◆ PROVIDED INFORMATION:
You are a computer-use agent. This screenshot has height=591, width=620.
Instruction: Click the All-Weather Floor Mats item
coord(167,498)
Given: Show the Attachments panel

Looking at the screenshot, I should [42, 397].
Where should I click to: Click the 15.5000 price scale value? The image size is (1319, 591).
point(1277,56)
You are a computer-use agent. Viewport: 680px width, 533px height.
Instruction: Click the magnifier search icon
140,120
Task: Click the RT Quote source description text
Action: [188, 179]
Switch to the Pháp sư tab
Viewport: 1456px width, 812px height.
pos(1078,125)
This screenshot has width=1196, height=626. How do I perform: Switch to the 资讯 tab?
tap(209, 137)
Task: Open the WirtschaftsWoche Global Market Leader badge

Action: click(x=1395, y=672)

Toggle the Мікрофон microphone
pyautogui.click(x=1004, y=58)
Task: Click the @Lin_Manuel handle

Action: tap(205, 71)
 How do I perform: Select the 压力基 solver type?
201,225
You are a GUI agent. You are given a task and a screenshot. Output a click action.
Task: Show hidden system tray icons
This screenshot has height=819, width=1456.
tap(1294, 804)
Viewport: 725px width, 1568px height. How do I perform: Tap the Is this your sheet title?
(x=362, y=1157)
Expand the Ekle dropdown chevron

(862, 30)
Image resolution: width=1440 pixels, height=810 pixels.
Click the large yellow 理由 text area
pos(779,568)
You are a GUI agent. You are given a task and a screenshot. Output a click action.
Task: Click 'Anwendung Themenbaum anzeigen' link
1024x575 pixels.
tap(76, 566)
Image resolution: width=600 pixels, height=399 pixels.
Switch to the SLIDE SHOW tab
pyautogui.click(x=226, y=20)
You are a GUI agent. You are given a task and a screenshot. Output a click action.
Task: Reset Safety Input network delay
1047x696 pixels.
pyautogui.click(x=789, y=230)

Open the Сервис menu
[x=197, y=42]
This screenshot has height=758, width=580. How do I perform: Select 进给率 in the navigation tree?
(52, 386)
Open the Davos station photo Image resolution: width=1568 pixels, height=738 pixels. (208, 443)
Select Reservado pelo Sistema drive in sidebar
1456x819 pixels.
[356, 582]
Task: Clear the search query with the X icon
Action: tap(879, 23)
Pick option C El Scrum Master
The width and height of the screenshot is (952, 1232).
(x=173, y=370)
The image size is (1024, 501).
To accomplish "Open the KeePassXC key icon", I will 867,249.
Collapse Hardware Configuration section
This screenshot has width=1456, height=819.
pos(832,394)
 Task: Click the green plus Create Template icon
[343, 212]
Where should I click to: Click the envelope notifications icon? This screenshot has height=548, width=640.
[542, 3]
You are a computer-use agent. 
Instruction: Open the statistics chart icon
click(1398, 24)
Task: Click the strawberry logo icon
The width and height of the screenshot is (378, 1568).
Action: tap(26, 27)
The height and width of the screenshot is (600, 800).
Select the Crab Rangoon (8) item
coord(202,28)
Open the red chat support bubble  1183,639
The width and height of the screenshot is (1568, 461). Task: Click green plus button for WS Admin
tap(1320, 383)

◆ GIVEN EXERCISE: Convert every line of the material above into a JSON array of strings, one string per line, leaving out the blank lines.

◆ RESPONSE:
[
  "You are a computer-use agent. This screenshot has height=591, width=620.",
  "Instruction: Click the All-Weather Floor Mats item",
  "coord(167,498)",
  "Given: Show the Attachments panel",
  "Looking at the screenshot, I should [42, 397].",
  "Where should I click to: Click the 15.5000 price scale value? The image size is (1319, 591).",
  "point(1277,56)",
  "You are a computer-use agent. Viewport: 680px width, 533px height.",
  "Instruction: Click the magnifier search icon",
  "140,120",
  "Task: Click the RT Quote source description text",
  "Action: [188, 179]",
  "Switch to the Pháp sư tab",
  "Viewport: 1456px width, 812px height.",
  "pos(1078,125)",
  "This screenshot has width=1196, height=626. How do I perform: Switch to the 资讯 tab?",
  "tap(209, 137)",
  "Task: Open the WirtschaftsWoche Global Market Leader badge",
  "Action: click(x=1395, y=672)",
  "Toggle the Мікрофон microphone",
  "pyautogui.click(x=1004, y=58)",
  "Task: Click the @Lin_Manuel handle",
  "Action: tap(205, 71)",
  " How do I perform: Select the 压力基 solver type?",
  "201,225",
  "You are a GUI agent. You are given a task and a screenshot. Output a click action.",
  "Task: Show hidden system tray icons",
  "This screenshot has height=819, width=1456.",
  "tap(1294, 804)",
  "Viewport: 725px width, 1568px height. How do I perform: Tap the Is this your sheet title?",
  "(x=362, y=1157)",
  "Expand the Ekle dropdown chevron",
  "(862, 30)",
  "Image resolution: width=1440 pixels, height=810 pixels.",
  "Click the large yellow 理由 text area",
  "pos(779,568)",
  "You are a GUI agent. You are given a task and a screenshot. Output a click action.",
  "Task: Click 'Anwendung Themenbaum anzeigen' link",
  "1024x575 pixels.",
  "tap(76, 566)",
  "Image resolution: width=600 pixels, height=399 pixels.",
  "Switch to the SLIDE SHOW tab",
  "pyautogui.click(x=226, y=20)",
  "You are a GUI agent. You are given a task and a screenshot. Output a click action.",
  "Task: Reset Safety Input network delay",
  "1047x696 pixels.",
  "pyautogui.click(x=789, y=230)",
  "Open the Сервис menu",
  "[x=197, y=42]",
  "This screenshot has height=758, width=580. How do I perform: Select 进给率 in the navigation tree?",
  "(52, 386)",
  "Open the Davos station photo Image resolution: width=1568 pixels, height=738 pixels. (208, 443)",
  "Select Reservado pelo Sistema drive in sidebar",
  "1456x819 pixels.",
  "[356, 582]",
  "Task: Clear the search query with the X icon",
  "Action: tap(879, 23)",
  "Pick option C El Scrum Master",
  "The width and height of the screenshot is (952, 1232).",
  "(x=173, y=370)",
  "The image size is (1024, 501).",
  "To accomplish \"Open the KeePassXC key icon\", I will 867,249.",
  "Collapse Hardware Configuration section",
  "This screenshot has width=1456, height=819.",
  "pos(832,394)",
  " Task: Click the green plus Create Template icon",
  "[343, 212]",
  "Where should I click to: Click the envelope notifications icon? This screenshot has height=548, width=640.",
  "[542, 3]",
  "You are a computer-use agent. ",
  "Instruction: Open the statistics chart icon",
  "click(1398, 24)",
  "Task: Click the strawberry logo icon",
  "The width and height of the screenshot is (378, 1568).",
  "Action: tap(26, 27)",
  "The height and width of the screenshot is (600, 800).",
  "Select the Crab Rangoon (8) item",
  "coord(202,28)",
  "Open the red chat support bubble  1183,639",
  "The width and height of the screenshot is (1568, 461). Task: Click green plus button for WS Admin",
  "tap(1320, 383)"
]